Ironisnya mayoritas dari kita masih menganggap jika dipimpin perempuan maka martabatnya akan hilang, padahal jika perempuan itu mampu memimpin suatu organisasi kenapa tidak diberikan kesempatan, begitu pun sebaliknya saat kita memaksakan kandidat laki-laki tetapi pada kenyataannya ia tidak memiliki kemampuan, maka bagaimana? Inilah yang sebenarnya perlu menjadi pertimbangan. Bahwa perempuan dan laki-laki jika dilihat dari sudut pandang spiritual, intelektual, dan hal lain dalam konteks sosial maka memiliki ruang dan kesempatan sama. Oleh karena itu, masihkah kita tabu terhadap keberadaan pemimpin perempuan? Ingatlah zaman jahiliyah sudah berlalu, jangan kita ulangi di era yang sudah maju ini.

Terlepas dari semua itu, inilah yang biasanya menjadikan pandangan bahwa perempuan tidak mampu saat berorganisasi adalah sebuah stereotip yang tidak benar.
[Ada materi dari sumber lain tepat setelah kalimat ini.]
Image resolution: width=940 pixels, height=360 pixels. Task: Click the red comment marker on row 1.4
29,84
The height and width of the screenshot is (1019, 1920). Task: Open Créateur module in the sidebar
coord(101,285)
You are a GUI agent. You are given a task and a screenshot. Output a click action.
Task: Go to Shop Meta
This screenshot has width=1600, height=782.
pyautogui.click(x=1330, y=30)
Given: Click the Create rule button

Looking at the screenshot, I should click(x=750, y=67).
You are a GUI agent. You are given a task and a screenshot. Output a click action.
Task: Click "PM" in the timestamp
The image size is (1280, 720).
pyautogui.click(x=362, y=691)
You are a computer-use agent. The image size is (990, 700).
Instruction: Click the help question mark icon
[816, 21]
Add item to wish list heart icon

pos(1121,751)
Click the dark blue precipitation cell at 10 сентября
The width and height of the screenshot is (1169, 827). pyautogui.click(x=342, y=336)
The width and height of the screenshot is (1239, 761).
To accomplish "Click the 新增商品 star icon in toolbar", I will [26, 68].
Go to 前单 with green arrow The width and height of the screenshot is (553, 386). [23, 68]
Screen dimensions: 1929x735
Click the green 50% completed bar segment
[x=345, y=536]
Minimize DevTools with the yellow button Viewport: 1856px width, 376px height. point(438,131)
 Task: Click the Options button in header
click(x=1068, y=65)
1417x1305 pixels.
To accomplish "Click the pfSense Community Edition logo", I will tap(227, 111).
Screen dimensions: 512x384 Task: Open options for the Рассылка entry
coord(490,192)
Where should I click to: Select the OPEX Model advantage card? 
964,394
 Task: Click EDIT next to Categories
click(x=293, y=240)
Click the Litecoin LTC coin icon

Beberapa faktor yang mungkin menyebabkan pandangan ini muncul adalah:

Budaya patriarki: Budaya patriarki yang masih melekat di masyarakat seringkali membuat perempuan dianggap rendah dan tidak mampu melakukan pekerjaan lelaki 

Stereotip gender: Kebanyakan orang memandang bahwa perempuan sangat emosional, lemah, labil, dan sebagainya, sementara laki-laki dianggap kuat, logis, jantan, dan perkasa.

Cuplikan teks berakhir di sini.